Go through the lines below and repeat each one exactly, skipping pictures.

[Collected data entries]
• • • • • • •
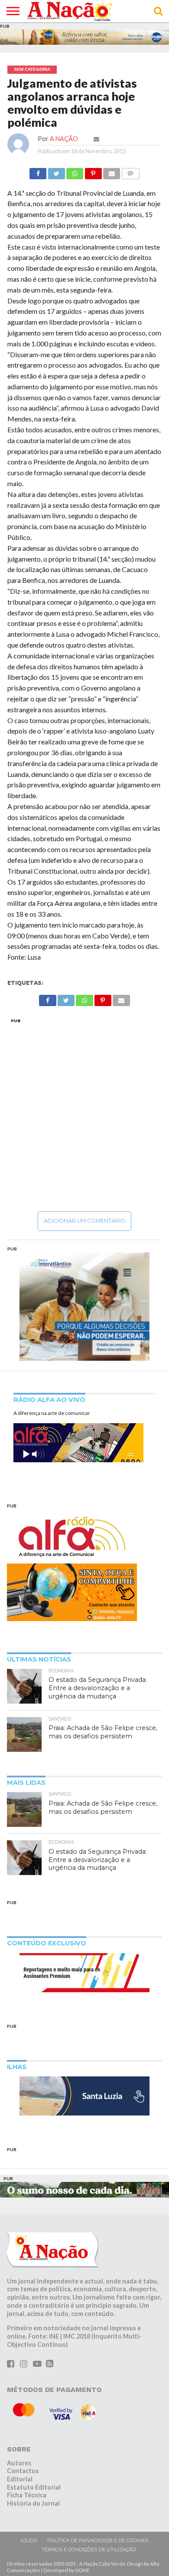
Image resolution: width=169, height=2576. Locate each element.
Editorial (19, 2479)
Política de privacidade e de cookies (97, 2540)
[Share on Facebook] (37, 171)
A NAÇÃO (64, 138)
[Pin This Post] (92, 171)
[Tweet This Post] (56, 171)
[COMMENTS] (130, 171)
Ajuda (28, 2540)
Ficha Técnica (26, 2495)
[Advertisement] (84, 1114)
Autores (19, 2463)
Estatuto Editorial (34, 2487)
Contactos (23, 2470)
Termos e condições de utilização (89, 2549)
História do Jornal (33, 2503)
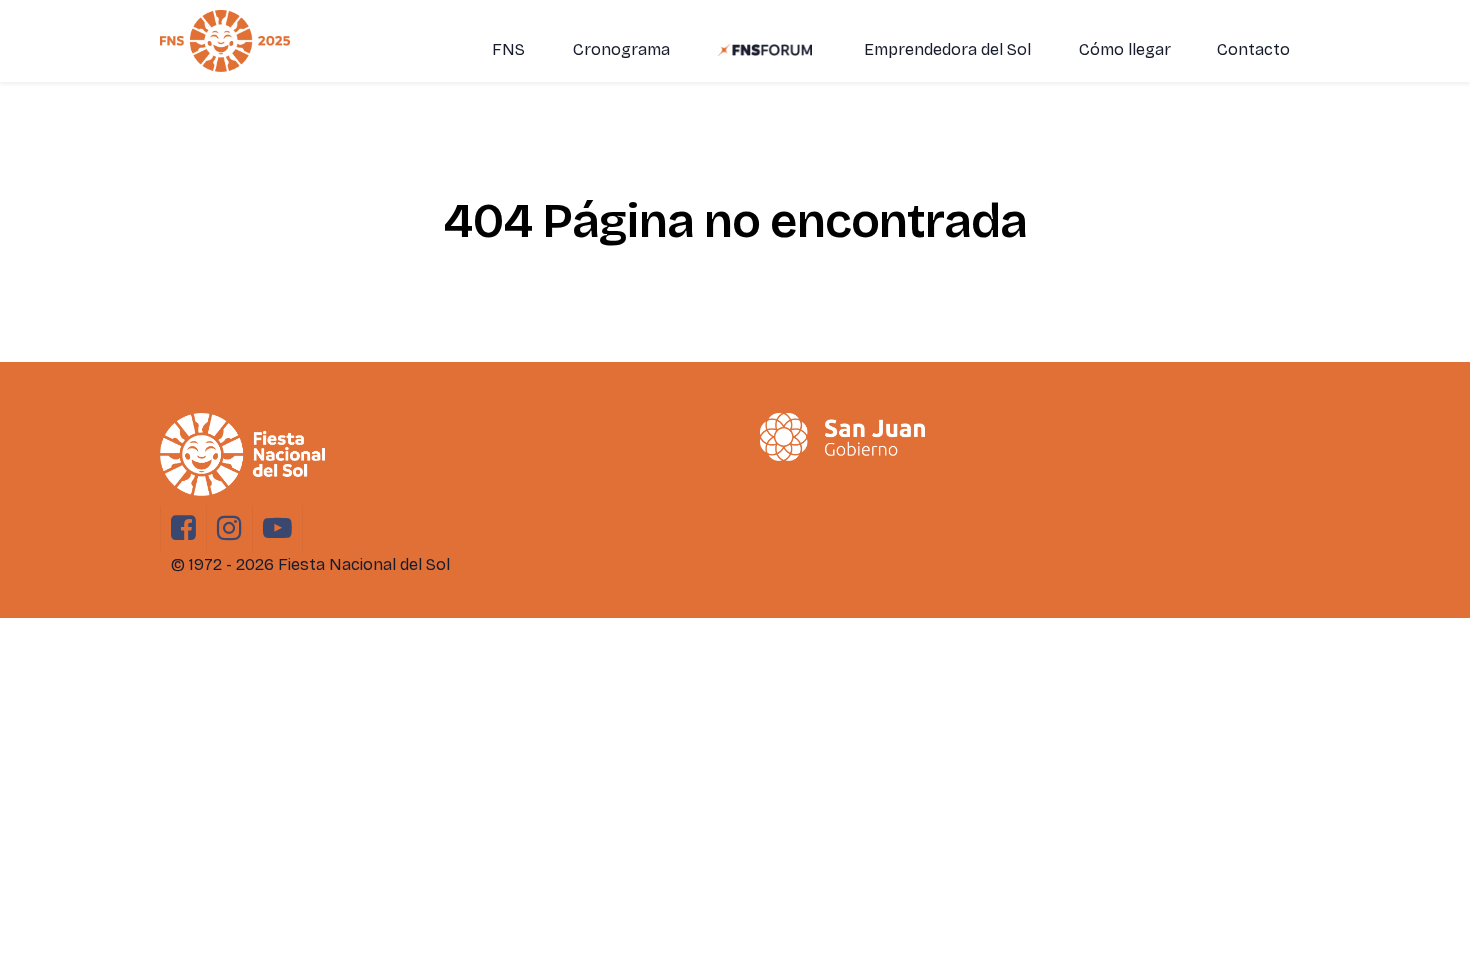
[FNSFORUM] (767, 49)
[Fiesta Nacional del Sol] (225, 41)
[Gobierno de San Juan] (842, 437)
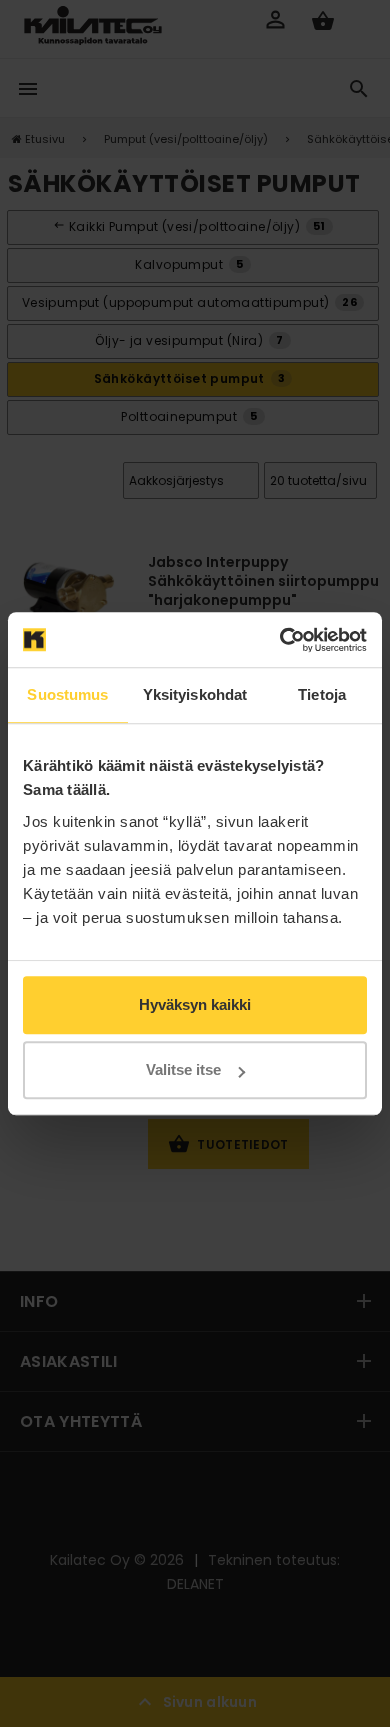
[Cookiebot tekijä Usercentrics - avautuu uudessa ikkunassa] (280, 640)
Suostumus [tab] (67, 694)
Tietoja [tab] (322, 694)
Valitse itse (183, 1069)
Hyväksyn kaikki (195, 1004)
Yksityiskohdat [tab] (195, 694)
• • • • • • •
Answer to the problem ▸
Image resolution: width=169, height=2576. Locate each element.
Editorial (19, 2479)
Política de privacidade e de cookies (97, 2540)
[Share on Facebook] (37, 171)
A NAÇÃO (64, 138)
[Pin This Post] (92, 171)
[Tweet This Post] (56, 171)
[COMMENTS] (130, 171)
Ajuda (28, 2540)
Ficha Técnica (26, 2495)
[Advertisement] (84, 1114)
Autores (19, 2463)
Estatuto Editorial (34, 2487)
Contactos (23, 2470)
Termos e condições de utilização (89, 2549)
História do Jornal (33, 2503)
[FNSFORUM] (767, 49)
[Fiesta Nacional del Sol] (225, 41)
[Gobierno de San Juan] (842, 437)
[Cookiebot tekijä Usercentrics - avautuu uudessa ikkunassa] (280, 640)
Suostumus [tab] (67, 694)
Tietoja [tab] (322, 694)
Valitse itse (183, 1069)
Hyväksyn kaikki (195, 1004)
Yksityiskohdat [tab] (195, 694)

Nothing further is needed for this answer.